Plaintiff was then indicted and arraigned for the charge of delivery of a look-alike substance. (Id. ¶ 66.) Unlike with the first charge, Plaintiff appeared in court on this new charge without being arrested and detained in lockup overnight. (Id. ¶¶ 60, 62, 66.) A state judge imposed a new bond on Plaintiff for this new charge. (Id. ¶ 66.) But nearly a year later, the Cook County State’s Attorney again dismissed the indictment based on the lack of probable cause. (Id. ¶ 67.)

II. STANDARD OF REVIEW

A motion under Rule 12(b)(6) “challenges the sufficiency of the complaint to state a claim upon which relief may be granted.” Hallinan v. Fraternal Ord. of Police of Chi. Lodge No. 7, 570 F.3d 811, 820 (7th Cir. 2009).
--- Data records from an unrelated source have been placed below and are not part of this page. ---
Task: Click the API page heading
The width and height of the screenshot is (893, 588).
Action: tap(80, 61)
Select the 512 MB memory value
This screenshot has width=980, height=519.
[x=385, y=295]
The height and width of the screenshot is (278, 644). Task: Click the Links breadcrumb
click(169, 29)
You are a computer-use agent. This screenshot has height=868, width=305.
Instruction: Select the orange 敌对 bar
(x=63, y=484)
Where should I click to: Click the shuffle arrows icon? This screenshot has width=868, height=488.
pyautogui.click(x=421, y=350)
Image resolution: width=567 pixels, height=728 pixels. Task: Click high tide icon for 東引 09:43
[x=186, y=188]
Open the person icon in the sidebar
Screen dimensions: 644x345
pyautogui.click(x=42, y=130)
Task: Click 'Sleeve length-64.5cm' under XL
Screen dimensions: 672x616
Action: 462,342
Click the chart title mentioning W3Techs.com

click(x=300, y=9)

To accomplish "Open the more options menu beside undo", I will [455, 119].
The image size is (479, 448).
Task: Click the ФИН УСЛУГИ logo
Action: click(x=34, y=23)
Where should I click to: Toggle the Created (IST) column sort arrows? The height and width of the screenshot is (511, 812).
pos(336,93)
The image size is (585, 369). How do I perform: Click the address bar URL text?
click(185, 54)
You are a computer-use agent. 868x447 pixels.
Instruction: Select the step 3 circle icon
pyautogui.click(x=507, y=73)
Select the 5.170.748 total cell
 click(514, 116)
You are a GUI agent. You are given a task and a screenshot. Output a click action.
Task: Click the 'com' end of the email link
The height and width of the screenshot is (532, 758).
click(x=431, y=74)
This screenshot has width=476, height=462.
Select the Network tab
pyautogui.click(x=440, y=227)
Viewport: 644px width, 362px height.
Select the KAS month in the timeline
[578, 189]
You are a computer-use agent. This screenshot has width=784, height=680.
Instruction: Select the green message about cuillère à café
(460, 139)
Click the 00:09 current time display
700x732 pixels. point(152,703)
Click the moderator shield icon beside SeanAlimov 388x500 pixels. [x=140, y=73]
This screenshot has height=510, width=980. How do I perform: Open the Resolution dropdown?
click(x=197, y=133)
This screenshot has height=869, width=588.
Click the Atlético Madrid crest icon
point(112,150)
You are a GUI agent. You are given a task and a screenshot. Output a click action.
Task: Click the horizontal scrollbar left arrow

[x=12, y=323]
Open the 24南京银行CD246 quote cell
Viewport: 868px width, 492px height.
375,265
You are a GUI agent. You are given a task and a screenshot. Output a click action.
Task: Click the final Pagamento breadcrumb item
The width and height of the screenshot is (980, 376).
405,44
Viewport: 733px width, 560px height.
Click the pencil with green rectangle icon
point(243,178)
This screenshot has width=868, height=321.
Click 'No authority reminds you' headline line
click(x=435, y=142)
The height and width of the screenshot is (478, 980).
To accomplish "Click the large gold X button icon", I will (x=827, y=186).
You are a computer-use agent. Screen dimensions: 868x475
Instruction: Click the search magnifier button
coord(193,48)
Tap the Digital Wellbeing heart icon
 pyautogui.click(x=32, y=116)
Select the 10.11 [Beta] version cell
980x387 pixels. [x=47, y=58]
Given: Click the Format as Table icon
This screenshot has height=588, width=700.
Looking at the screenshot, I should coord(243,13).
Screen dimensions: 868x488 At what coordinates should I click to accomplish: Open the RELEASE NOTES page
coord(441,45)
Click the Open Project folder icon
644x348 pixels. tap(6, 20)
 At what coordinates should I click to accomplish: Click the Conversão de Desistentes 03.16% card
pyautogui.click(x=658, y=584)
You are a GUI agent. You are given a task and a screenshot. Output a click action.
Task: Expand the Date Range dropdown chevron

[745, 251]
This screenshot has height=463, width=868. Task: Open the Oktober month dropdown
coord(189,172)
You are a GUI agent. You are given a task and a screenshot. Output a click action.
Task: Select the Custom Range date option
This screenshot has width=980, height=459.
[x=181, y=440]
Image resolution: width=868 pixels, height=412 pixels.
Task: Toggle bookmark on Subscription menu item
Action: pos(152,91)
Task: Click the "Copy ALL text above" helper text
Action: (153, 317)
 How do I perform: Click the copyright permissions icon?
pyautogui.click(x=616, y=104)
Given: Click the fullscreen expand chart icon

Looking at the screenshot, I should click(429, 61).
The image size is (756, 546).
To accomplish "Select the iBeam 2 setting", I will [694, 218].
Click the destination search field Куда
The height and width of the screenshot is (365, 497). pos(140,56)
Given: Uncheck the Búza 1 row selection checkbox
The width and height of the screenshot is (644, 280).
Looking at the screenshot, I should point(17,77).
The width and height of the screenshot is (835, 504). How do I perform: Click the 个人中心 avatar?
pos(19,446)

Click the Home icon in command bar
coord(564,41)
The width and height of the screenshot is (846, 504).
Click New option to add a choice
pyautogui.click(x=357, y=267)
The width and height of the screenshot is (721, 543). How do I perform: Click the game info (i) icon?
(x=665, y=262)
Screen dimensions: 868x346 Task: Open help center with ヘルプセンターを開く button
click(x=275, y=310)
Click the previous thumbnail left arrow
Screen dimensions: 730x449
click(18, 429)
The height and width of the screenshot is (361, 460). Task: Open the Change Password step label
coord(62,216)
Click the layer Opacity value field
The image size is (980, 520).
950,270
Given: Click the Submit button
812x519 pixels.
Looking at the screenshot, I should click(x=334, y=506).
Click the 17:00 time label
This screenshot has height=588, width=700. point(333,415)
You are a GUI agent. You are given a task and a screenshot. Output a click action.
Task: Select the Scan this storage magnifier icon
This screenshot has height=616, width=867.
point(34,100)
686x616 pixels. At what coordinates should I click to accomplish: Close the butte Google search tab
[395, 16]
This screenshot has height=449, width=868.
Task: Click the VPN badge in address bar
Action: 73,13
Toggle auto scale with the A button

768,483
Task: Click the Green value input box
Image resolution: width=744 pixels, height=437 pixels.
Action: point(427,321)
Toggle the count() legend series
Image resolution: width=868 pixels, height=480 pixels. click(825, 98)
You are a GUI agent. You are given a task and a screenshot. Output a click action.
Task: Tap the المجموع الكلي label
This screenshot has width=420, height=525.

Each complaint “must contain sufficient factual matter, accepted as true, to ‘state a claim to relief that is plausible on its face.’ ” Ashcroft v. Iqbal, 556 U.S. 662, 678 (2009) (quoting Bell Atl. Corp. v. Twombly, 550 U.S. 544, 570 (2007)). These allegations “must be enough to raise a right to relief above the speculative level.” Twombly, 550 U.S. at 555. Put another way, the complaint must present a “short, plain, and plausible factual narrative that

conveys a story that holds together.” Kaminski v. Elite Staffing, Inc., 23 F.4th 774, 777 (7th Cir. 2022). In evaluating a motion to dismiss, the Court must accept as true the complaint’s factual allegations and draw reasonable inferences in the Plaintiff’s favor. Iqbal, 556 U.S. at 678. But even though factual allegations are entitled to the assumption of truth, mere legal conclusions are not. Id. at 678−79. If there is any set of facts, consistent with the complaint, “that would defeat a statute-of-limitations defense, questions of timeliness are left for summary judgment

(or ultimately trial), at which point the district court may determine compliance with the statute of limitations based on a more complete factual record.” Sidney Hillman Health Ctr. of Rochester v.